If Air New Zealand's planes were as old-fashioned as its public relations strategy, the flying machines would be in danger of internal combustion every time they took off from the top of the milking shed.

In a modern era, where good communications strategies are characterised by openness
and honesty - in theory, if not always in practice - it seems the management and PR department of the national carrier cling to the belief that information is far too valuable to be wasted on the wider community.

When Air New Zealand was flying high, able to soar above the demands placed on ordinary companies, it could get away with taking a defensive attitude to the public, the media, investors and its own ground troops - but that era has passed.

Authorities on both sides of the Tasman are investigating whether the airline has kept the markets adequately informed, and there is a growing chorus of criticism about its communications strategy.

Air New Zealand seemed to acknowledge the need for a new approach a few weeks ago, when it hired external PR consultants to salvage what remains of its tattered image. But it is hardly surprising that the company's legendary tight lips have proved immune to the arrival of a few new faces.

Indeed, even a request to Air New Zealand's public relations department to explain why it had hired outside consultants - including Cedric Allan, Malcolm Boyle and Neil Green - to deal with the current crisis met with a brick wall.

> [SOURCE MATERIAL]

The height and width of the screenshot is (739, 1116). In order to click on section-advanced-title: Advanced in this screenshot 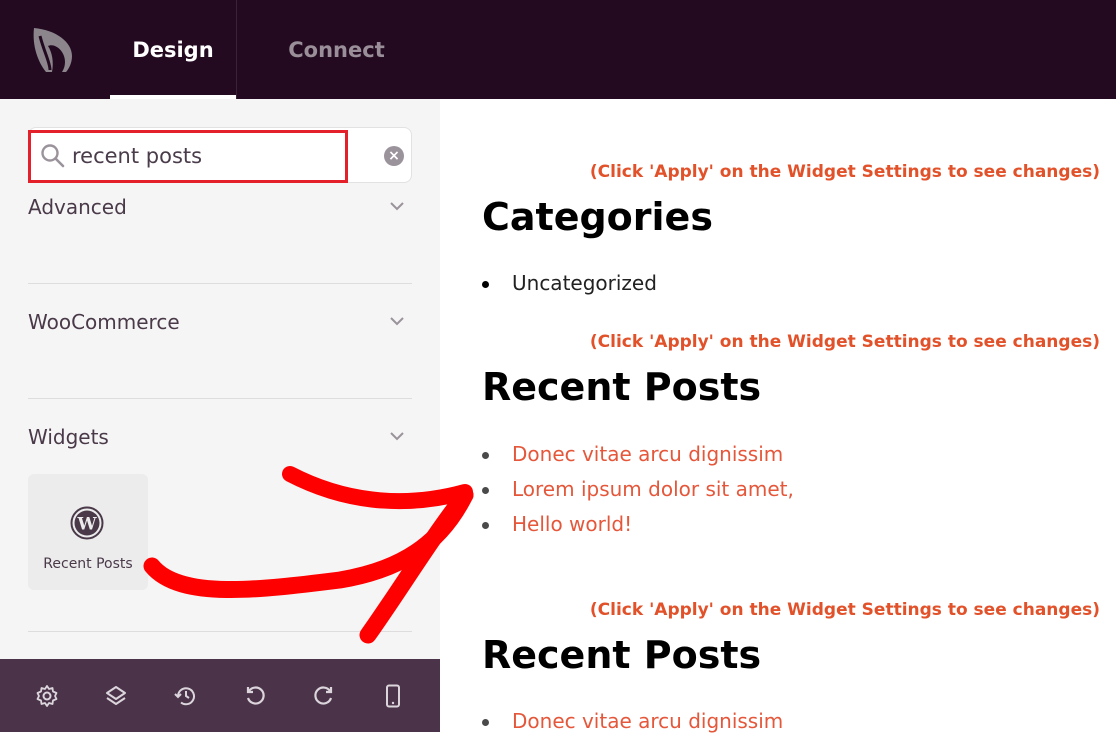, I will do `click(78, 207)`.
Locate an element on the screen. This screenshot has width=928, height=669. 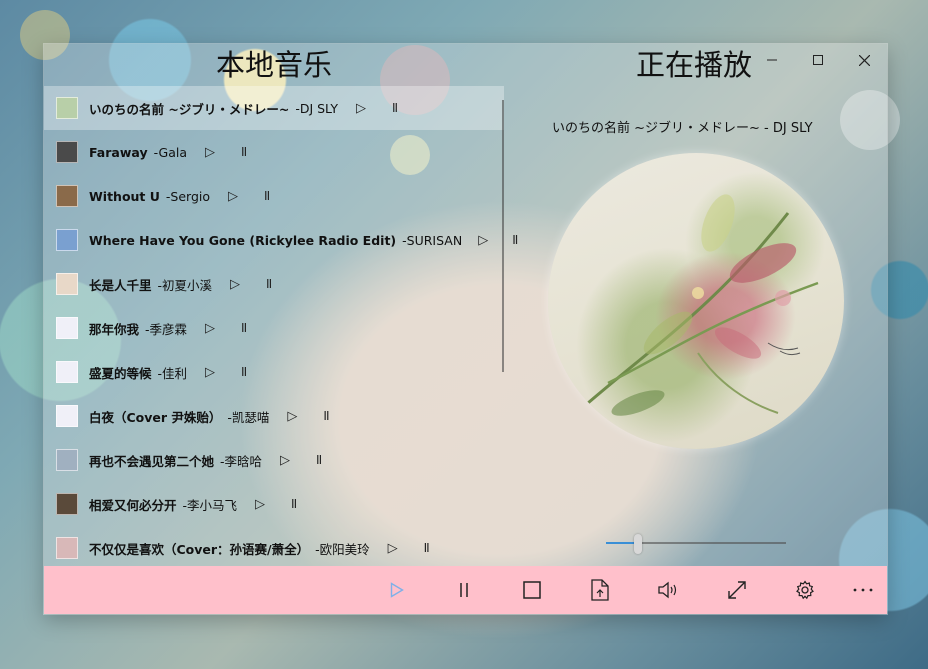
close-icon is located at coordinates (864, 60).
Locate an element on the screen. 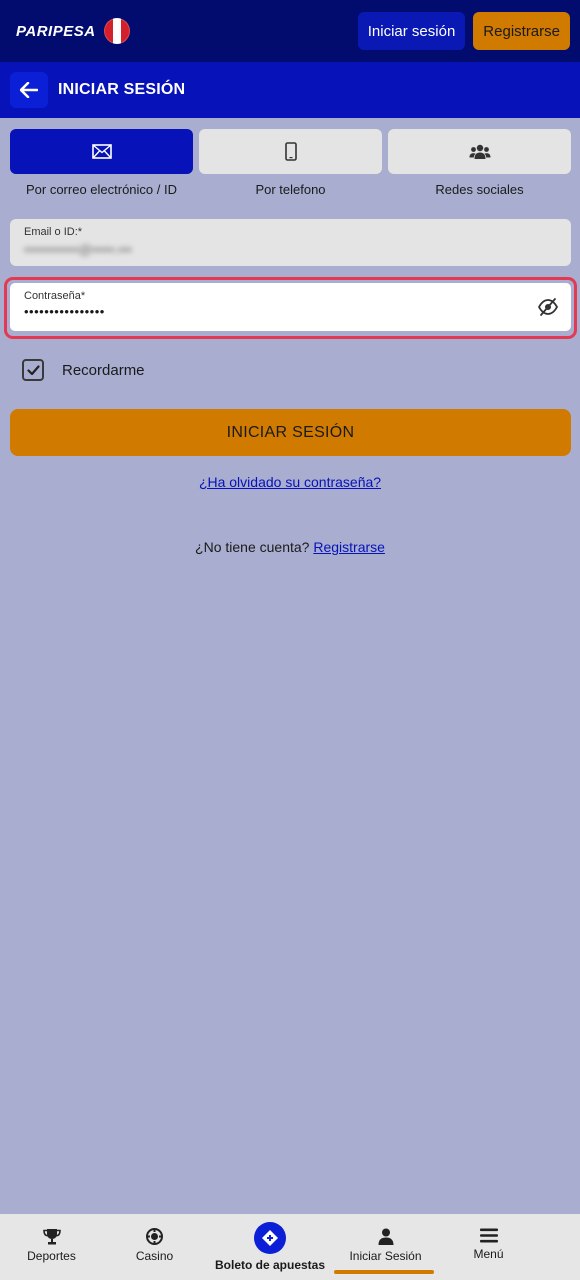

> [WHAT YOU NEED TO DO]
• A. List the groups toward which the Air New Zealand article says the airline could once take a defensive attitude.
• B. Reproduce the passage of the Air New Zealand article from "If Air New Zealand's" up to and including "era has passed.".
The listing has no role in any of this work.

> [SOLUTIONS PER TASK]
• A.
the public
the media
investors
its own ground troops

• B.
If Air New Zealand's planes were as old-fashioned as its public relations strategy, the flying machines would be in danger of internal combustion every time they took off from the top of the milking shed.

In a modern era, where good communications strategies are characterised by openness
and honesty - in theory, if not always in practice - it seems the management and PR department of the national carrier cling to the belief that information is far too valuable to be wasted on the wider community.

When Air New Zealand was flying high, able to soar above the demands placed on ordinary companies, it could get away with taking a defensive attitude to the public, the media, investors and its own ground troops - but that era has passed.